§ **PROVIDED PASSAGE**
++++++++

The Court's conservative wing has been vocally critical of last-minute stays of execution of the sort Chutkan issued. The average death row inmate executed in 2017, the Bureau of Justice Statistics found in a 2019 report, had been on death row for 20 years. Such situations contribute to deteriorating mental competence to be executed, as in both the case of Purkey and the case of Alabama death row inmate Vernon Madison, who spent over 30 years on death row before dying of natural causes in February.

In her opinion, Chutkan seemed to challenge these concerns, charging that "the speed with which the government seeks to carry out these executions, and the Supreme Court’s prioritization of that pace over additional legal process, makes it considerably more likely that injunctions may issue at the last minute, despite the efforts of Plaintiffs' counsel to raise, and the court to adjudicate, the claims in a timely fashion."

Chutkan has played roadblock to the Trump administration's efforts to restart the federal death penalty since Attorney General William Barr began the project last July. In November, she issued an initial stay, also pertaining to the federal government's proposed execution protocol. Her stay in Lee's case similarly argued that the protocol ran the risk of constitutionally impermissible pain being inflicted on its subject; the Supreme Court rejected that opinion in its Tuesday morning ruling.

++++++++

§ **Raw records**
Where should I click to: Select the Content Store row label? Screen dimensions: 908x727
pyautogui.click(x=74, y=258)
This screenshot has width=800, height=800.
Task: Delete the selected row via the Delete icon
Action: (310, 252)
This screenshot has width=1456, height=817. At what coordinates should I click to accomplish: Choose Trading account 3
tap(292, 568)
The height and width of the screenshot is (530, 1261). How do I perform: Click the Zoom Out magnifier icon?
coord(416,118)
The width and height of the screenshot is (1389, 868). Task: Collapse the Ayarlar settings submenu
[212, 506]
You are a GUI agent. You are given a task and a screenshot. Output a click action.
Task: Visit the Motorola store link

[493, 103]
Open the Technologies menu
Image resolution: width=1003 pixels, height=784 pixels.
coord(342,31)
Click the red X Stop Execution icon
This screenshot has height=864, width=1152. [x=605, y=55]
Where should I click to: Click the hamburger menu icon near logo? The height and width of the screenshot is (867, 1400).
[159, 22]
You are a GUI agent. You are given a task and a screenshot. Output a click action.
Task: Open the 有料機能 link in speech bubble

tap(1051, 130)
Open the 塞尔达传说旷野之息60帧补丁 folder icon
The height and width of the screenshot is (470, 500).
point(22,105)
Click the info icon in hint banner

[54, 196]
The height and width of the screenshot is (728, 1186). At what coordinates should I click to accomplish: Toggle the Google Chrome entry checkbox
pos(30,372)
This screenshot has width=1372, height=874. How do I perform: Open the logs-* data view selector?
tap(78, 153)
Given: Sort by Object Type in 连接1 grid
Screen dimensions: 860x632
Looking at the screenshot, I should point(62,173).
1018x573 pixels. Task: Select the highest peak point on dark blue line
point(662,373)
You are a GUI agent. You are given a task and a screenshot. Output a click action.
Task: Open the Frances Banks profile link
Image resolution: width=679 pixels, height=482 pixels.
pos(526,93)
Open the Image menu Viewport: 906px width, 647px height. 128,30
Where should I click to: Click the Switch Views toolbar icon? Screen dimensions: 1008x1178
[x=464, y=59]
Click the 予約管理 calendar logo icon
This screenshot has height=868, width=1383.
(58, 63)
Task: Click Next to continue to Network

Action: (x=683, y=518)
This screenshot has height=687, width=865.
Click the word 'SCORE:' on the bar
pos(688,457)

++++++++

§ **REQUIREMENT 1**
Reproduce word for word the portion of the passage on federal executions between "Chutkan has played" and "Tuesday morning ruling.", inclusive.
§ **REQUIREMENT 2**
Condense the paragraph of the passage on federal executions that begins "Chutkan has played roadblock" into a shorter version that keeps its main facts.

§ **COMPLETE ANSWER 1**
Chutkan has played roadblock to the Trump administration's efforts to restart the federal death penalty since Attorney General William Barr began the project last July. In November, she issued an initial stay, also pertaining to the federal government's proposed execution protocol. Her stay in Lee's case similarly argued that the protocol ran the risk of constitutionally impermissible pain being inflicted on its subject; the Supreme Court rejected that opinion in its Tuesday morning ruling.

§ **COMPLETE ANSWER 2**
Chutkan has obstructed the Trump administration's effort to restart the federal death penalty since Attorney General William Barr began it last July. In November she issued an initial stay concerning the federal government's proposed execution protocol. Her stay in Lee's case likewise argued that the protocol risked inflicting constitutionally impermissible pain. The Supreme Court rejected that opinion in its Tuesday morning ruling.